Assigned task> Retype the full set of data, character for character.
——
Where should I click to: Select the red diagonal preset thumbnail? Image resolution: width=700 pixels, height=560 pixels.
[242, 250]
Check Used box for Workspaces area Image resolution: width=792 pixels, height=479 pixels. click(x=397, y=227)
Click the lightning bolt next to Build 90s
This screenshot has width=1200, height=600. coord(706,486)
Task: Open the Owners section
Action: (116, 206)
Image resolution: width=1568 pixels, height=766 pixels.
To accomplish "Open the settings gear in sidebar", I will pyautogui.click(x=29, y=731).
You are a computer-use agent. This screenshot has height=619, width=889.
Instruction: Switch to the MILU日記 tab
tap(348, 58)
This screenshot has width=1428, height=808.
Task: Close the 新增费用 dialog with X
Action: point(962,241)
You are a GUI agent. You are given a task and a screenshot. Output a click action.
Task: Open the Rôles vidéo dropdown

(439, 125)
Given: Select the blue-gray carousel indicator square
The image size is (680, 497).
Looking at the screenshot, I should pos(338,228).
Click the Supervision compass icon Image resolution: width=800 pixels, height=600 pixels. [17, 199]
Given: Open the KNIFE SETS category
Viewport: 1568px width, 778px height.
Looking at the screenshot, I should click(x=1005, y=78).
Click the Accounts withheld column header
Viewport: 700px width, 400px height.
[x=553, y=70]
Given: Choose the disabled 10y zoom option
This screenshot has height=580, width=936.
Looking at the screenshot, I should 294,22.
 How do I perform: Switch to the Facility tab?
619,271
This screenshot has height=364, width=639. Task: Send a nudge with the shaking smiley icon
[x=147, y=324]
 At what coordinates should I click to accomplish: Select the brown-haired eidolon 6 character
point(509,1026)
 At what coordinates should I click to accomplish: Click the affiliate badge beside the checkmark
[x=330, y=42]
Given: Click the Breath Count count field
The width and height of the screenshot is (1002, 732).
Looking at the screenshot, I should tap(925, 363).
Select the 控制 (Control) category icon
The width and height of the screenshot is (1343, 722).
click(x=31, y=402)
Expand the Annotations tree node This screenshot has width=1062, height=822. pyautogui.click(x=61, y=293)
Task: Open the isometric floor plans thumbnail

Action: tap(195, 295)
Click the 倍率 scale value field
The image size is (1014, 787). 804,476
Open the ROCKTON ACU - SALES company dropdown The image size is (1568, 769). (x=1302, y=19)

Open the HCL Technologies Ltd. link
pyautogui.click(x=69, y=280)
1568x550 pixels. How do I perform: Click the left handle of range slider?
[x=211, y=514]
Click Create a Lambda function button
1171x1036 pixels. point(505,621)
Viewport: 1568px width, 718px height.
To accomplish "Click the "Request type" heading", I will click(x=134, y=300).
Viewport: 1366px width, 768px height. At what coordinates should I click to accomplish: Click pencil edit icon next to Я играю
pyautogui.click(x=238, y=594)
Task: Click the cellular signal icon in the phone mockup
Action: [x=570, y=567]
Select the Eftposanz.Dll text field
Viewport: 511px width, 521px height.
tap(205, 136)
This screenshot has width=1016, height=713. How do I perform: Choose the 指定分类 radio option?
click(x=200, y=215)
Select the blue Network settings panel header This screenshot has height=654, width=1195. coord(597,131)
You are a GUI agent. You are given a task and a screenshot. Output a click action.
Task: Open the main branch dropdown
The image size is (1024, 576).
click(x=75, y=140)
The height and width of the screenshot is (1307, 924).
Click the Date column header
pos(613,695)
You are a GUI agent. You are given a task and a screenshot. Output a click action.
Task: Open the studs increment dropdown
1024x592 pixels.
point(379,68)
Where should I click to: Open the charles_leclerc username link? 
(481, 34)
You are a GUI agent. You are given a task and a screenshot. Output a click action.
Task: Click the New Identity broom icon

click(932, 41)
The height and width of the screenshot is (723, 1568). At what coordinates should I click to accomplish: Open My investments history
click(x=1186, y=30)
——
Answer for this exercise>
Where should I click to: Select the red diagonal preset thumbnail? Image resolution: width=700 pixels, height=560 pixels.
[242, 250]
Check Used box for Workspaces area Image resolution: width=792 pixels, height=479 pixels. click(x=397, y=227)
Click the lightning bolt next to Build 90s
This screenshot has width=1200, height=600. coord(706,486)
Task: Open the Owners section
Action: (116, 206)
Image resolution: width=1568 pixels, height=766 pixels.
To accomplish "Open the settings gear in sidebar", I will pyautogui.click(x=29, y=731).
You are a computer-use agent. This screenshot has height=619, width=889.
Instruction: Switch to the MILU日記 tab
tap(348, 58)
This screenshot has width=1428, height=808.
Task: Close the 新增费用 dialog with X
Action: point(962,241)
You are a GUI agent. You are given a task and a screenshot. Output a click action.
Task: Open the Rôles vidéo dropdown

(439, 125)
Given: Select the blue-gray carousel indicator square
The image size is (680, 497).
Looking at the screenshot, I should pos(338,228).
Click the Supervision compass icon Image resolution: width=800 pixels, height=600 pixels. [17, 199]
Given: Open the KNIFE SETS category
Viewport: 1568px width, 778px height.
Looking at the screenshot, I should click(x=1005, y=78).
Click the Accounts withheld column header
Viewport: 700px width, 400px height.
[x=553, y=70]
Given: Choose the disabled 10y zoom option
This screenshot has height=580, width=936.
Looking at the screenshot, I should 294,22.
 How do I perform: Switch to the Facility tab?
619,271
This screenshot has height=364, width=639. Task: Send a nudge with the shaking smiley icon
[x=147, y=324]
 At what coordinates should I click to accomplish: Select the brown-haired eidolon 6 character
point(509,1026)
 At what coordinates should I click to accomplish: Click the affiliate badge beside the checkmark
[x=330, y=42]
Given: Click the Breath Count count field
The width and height of the screenshot is (1002, 732).
Looking at the screenshot, I should tap(925, 363).
Select the 控制 (Control) category icon
The width and height of the screenshot is (1343, 722).
click(x=31, y=402)
Expand the Annotations tree node This screenshot has width=1062, height=822. pyautogui.click(x=61, y=293)
Task: Open the isometric floor plans thumbnail

Action: tap(195, 295)
Click the 倍率 scale value field
The image size is (1014, 787). 804,476
Open the ROCKTON ACU - SALES company dropdown The image size is (1568, 769). (x=1302, y=19)

Open the HCL Technologies Ltd. link
pyautogui.click(x=69, y=280)
1568x550 pixels. How do I perform: Click the left handle of range slider?
[x=211, y=514]
Click Create a Lambda function button
1171x1036 pixels. point(505,621)
Viewport: 1568px width, 718px height.
To accomplish "Click the "Request type" heading", I will click(x=134, y=300).
Viewport: 1366px width, 768px height. At what coordinates should I click to accomplish: Click pencil edit icon next to Я играю
pyautogui.click(x=238, y=594)
Task: Click the cellular signal icon in the phone mockup
Action: [x=570, y=567]
Select the Eftposanz.Dll text field
Viewport: 511px width, 521px height.
tap(205, 136)
This screenshot has width=1016, height=713. How do I perform: Choose the 指定分类 radio option?
click(x=200, y=215)
Select the blue Network settings panel header This screenshot has height=654, width=1195. coord(597,131)
You are a GUI agent. You are given a task and a screenshot. Output a click action.
Task: Open the main branch dropdown
The image size is (1024, 576).
click(x=75, y=140)
The height and width of the screenshot is (1307, 924).
Click the Date column header
pos(613,695)
You are a GUI agent. You are given a task and a screenshot. Output a click action.
Task: Open the studs increment dropdown
1024x592 pixels.
point(379,68)
Where should I click to: Open the charles_leclerc username link? 
(481, 34)
You are a GUI agent. You are given a task and a screenshot. Output a click action.
Task: Click the New Identity broom icon

click(932, 41)
The height and width of the screenshot is (723, 1568). At what coordinates should I click to accomplish: Open My investments history
click(x=1186, y=30)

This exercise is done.